What you will do: The entries below must be copied exactly as they are.

BEGIN Data listing

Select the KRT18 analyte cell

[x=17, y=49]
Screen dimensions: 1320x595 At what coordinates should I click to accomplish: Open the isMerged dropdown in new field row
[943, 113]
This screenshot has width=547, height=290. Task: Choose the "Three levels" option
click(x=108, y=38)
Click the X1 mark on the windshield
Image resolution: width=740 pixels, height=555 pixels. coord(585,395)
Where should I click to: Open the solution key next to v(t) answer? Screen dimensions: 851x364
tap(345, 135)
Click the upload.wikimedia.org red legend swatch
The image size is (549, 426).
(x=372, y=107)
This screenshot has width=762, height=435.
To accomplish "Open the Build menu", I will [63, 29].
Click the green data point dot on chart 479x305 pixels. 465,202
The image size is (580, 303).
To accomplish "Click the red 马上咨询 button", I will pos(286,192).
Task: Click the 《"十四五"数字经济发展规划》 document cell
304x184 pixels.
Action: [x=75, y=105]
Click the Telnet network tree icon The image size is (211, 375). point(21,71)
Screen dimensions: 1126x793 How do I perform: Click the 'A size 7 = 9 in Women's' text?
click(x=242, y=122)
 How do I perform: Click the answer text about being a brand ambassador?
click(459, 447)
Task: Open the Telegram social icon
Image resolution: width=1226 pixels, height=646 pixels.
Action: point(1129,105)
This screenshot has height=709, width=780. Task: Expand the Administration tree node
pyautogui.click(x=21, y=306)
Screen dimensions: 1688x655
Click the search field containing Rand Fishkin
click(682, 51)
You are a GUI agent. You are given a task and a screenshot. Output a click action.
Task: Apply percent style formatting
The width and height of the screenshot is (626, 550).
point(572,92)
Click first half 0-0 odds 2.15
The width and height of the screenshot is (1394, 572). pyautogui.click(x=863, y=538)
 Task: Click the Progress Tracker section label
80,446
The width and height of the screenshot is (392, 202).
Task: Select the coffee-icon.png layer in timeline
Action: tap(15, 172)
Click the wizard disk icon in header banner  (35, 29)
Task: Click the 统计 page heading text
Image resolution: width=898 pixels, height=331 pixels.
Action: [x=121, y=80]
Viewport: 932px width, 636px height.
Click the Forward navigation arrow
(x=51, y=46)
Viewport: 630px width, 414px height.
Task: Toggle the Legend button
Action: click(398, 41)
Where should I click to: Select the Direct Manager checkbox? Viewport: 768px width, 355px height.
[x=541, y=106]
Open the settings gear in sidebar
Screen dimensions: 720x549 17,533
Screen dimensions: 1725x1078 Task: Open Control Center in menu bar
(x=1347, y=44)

END Data listing

Answer:
Select the KRT18 analyte cell

[x=17, y=49]
Screen dimensions: 1320x595 At what coordinates should I click to accomplish: Open the isMerged dropdown in new field row
[943, 113]
This screenshot has width=547, height=290. Task: Choose the "Three levels" option
click(x=108, y=38)
Click the X1 mark on the windshield
Image resolution: width=740 pixels, height=555 pixels. coord(585,395)
Where should I click to: Open the solution key next to v(t) answer? Screen dimensions: 851x364
tap(345, 135)
Click the upload.wikimedia.org red legend swatch
The image size is (549, 426).
(x=372, y=107)
This screenshot has width=762, height=435.
To accomplish "Open the Build menu", I will [63, 29].
Click the green data point dot on chart 479x305 pixels. 465,202
The image size is (580, 303).
To accomplish "Click the red 马上咨询 button", I will pos(286,192).
Task: Click the 《"十四五"数字经济发展规划》 document cell
304x184 pixels.
Action: [x=75, y=105]
Click the Telnet network tree icon The image size is (211, 375). point(21,71)
Screen dimensions: 1126x793 How do I perform: Click the 'A size 7 = 9 in Women's' text?
click(x=242, y=122)
 How do I perform: Click the answer text about being a brand ambassador?
click(459, 447)
Task: Open the Telegram social icon
Image resolution: width=1226 pixels, height=646 pixels.
Action: point(1129,105)
This screenshot has height=709, width=780. Task: Expand the Administration tree node
pyautogui.click(x=21, y=306)
Screen dimensions: 1688x655
Click the search field containing Rand Fishkin
click(682, 51)
You are a GUI agent. You are given a task and a screenshot. Output a click action.
Task: Apply percent style formatting
The width and height of the screenshot is (626, 550).
point(572,92)
Click first half 0-0 odds 2.15
The width and height of the screenshot is (1394, 572). pyautogui.click(x=863, y=538)
 Task: Click the Progress Tracker section label
80,446
The width and height of the screenshot is (392, 202).
Task: Select the coffee-icon.png layer in timeline
Action: tap(15, 172)
Click the wizard disk icon in header banner  (35, 29)
Task: Click the 统计 page heading text
Image resolution: width=898 pixels, height=331 pixels.
Action: [x=121, y=80]
Viewport: 932px width, 636px height.
Click the Forward navigation arrow
(x=51, y=46)
Viewport: 630px width, 414px height.
Task: Toggle the Legend button
Action: click(398, 41)
Where should I click to: Select the Direct Manager checkbox? Viewport: 768px width, 355px height.
[x=541, y=106]
Open the settings gear in sidebar
Screen dimensions: 720x549 17,533
Screen dimensions: 1725x1078 Task: Open Control Center in menu bar
(x=1347, y=44)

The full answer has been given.